*** Opening Given text ***

A Minnesota law enacted last summer bans service providers, including staffing agencies, from doing anything to “restrict, restrain, or prohibit” the hiring of its employees or independent contractors. That means a clause prohibiting direct hire is no longer allowed. The law also bans clauses that would prevent soliciting such workers for direct hire.
The law took effect July 1, 2024, and it applies to earlier contracts too, rendering these clauses void.
There are a few limited exceptions, such as for vendors providing professional business consulting for computer software development. But that’s a pretty narrow lane to try to drive your truck through. Reminds me of some tunnels I drove through in Northern Italy last fall. Not much room to maneuver. Especially when there’s a bus in the tunnel. They shouldn’t let buses in those tunnels.
A possible workaround is to impose direct hire fees, but those fees may be seen as “restrict[ing]” or “restrain[ing]” hiring. It’s unclear whether Minnesota courts will view direct hire fees as an unlawful restriction or restraint under this new law.
If your business provides or uses staffing services in Minnesota, check your contract. Same thing for contracts with other vendors who supply labor, such as consultants. If the contract prohibits direct hire of the vendor or staffing agency’s employees, that clause is probably now void.
And there are no good songs about laws that void contract clauses. I checked.

*** Closing Given text ***
*** Opening Provided material ***

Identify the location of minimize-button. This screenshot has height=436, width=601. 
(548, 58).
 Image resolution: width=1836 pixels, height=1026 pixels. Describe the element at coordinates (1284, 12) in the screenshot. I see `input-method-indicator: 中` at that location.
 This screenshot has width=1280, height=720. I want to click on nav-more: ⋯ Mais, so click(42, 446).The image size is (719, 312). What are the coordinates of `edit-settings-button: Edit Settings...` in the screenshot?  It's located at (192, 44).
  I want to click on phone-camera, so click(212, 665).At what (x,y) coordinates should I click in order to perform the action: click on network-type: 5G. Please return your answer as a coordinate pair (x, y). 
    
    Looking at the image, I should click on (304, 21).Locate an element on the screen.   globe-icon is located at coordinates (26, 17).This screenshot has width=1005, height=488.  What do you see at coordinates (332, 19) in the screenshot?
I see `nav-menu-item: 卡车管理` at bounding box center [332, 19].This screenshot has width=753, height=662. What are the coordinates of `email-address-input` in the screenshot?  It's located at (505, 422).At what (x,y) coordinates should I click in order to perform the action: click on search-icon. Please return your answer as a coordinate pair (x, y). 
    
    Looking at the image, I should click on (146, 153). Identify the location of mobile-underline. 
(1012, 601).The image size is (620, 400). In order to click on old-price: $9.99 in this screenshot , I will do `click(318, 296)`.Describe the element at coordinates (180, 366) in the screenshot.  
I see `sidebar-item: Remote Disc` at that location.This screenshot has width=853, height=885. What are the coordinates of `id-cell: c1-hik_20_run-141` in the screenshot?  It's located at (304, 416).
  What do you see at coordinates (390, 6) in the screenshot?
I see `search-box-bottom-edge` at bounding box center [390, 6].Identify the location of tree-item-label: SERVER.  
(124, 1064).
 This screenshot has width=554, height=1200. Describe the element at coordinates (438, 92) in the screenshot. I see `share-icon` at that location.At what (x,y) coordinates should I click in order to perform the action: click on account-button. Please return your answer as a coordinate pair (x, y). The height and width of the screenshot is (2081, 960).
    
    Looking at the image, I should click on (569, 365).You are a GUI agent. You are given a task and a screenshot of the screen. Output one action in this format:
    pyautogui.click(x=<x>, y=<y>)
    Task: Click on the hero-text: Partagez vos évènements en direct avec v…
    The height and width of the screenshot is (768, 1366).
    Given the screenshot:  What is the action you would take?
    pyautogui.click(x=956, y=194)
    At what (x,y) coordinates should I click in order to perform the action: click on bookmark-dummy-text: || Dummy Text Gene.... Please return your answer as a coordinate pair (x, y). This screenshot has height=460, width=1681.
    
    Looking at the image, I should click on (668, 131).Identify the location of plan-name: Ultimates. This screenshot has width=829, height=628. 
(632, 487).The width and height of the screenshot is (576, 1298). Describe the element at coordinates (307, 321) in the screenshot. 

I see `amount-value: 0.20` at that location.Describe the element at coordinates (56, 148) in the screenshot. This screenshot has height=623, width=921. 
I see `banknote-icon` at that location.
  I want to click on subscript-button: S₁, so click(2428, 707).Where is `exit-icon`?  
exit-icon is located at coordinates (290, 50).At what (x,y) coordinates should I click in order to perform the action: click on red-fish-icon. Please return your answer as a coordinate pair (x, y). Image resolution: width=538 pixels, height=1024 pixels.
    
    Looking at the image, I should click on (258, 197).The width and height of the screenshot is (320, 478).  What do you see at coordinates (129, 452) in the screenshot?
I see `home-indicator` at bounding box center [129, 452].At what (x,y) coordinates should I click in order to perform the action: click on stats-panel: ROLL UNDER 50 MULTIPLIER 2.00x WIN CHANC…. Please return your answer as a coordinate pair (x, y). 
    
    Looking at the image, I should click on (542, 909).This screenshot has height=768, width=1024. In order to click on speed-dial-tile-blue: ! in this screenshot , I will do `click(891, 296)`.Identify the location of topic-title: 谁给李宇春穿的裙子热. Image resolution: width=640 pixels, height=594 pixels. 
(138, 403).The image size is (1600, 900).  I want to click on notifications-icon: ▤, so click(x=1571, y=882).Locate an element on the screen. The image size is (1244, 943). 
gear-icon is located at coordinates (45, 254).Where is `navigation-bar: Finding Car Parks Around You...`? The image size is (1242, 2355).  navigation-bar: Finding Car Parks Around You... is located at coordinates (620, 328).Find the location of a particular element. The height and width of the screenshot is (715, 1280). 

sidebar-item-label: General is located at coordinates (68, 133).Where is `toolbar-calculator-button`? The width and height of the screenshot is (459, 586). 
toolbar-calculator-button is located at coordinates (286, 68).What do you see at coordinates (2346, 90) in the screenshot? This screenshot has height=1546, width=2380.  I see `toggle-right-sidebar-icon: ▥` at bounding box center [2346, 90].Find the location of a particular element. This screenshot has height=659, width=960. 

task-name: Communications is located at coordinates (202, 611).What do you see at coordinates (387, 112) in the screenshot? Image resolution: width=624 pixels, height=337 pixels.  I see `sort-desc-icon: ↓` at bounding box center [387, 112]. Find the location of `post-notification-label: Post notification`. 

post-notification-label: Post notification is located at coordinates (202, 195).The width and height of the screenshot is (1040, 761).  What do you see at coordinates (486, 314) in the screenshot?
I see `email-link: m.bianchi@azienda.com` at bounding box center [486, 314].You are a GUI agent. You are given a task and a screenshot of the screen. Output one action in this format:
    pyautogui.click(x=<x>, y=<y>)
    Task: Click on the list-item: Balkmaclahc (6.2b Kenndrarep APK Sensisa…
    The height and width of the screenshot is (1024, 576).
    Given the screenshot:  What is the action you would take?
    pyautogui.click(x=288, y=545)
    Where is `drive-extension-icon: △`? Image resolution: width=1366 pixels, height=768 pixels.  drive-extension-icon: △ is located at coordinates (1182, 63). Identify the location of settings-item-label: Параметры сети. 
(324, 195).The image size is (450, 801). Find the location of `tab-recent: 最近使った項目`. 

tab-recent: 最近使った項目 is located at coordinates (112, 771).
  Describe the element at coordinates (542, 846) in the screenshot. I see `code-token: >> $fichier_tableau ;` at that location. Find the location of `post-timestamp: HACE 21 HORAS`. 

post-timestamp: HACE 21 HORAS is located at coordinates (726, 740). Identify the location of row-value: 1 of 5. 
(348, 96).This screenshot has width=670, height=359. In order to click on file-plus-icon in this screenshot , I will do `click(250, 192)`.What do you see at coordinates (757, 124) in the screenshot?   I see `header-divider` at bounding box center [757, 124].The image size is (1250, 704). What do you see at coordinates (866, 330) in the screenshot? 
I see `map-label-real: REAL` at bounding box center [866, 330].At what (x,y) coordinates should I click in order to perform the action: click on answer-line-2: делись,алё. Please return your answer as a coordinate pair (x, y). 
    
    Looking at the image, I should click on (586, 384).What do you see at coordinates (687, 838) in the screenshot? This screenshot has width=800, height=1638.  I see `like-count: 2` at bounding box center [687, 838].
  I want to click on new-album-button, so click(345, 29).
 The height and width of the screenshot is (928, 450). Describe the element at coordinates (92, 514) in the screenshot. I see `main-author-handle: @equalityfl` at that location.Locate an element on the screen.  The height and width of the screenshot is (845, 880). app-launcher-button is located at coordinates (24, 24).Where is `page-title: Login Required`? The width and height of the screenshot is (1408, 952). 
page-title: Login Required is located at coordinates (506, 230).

*** Closing Provided material ***

◆ **Exercise requirements**:
Please reproduce the passage of the Minnesota hiring-law text between "A possible workaround" and "this new law.", inclusive, word for word. The listing isn't needed for anything here.

◆ **Answer**:
A possible workaround is to impose direct hire fees, but those fees may be seen as “restrict[ing]” or “restrain[ing]” hiring. It’s unclear whether Minnesota courts will view direct hire fees as an unlawful restriction or restraint under this new law.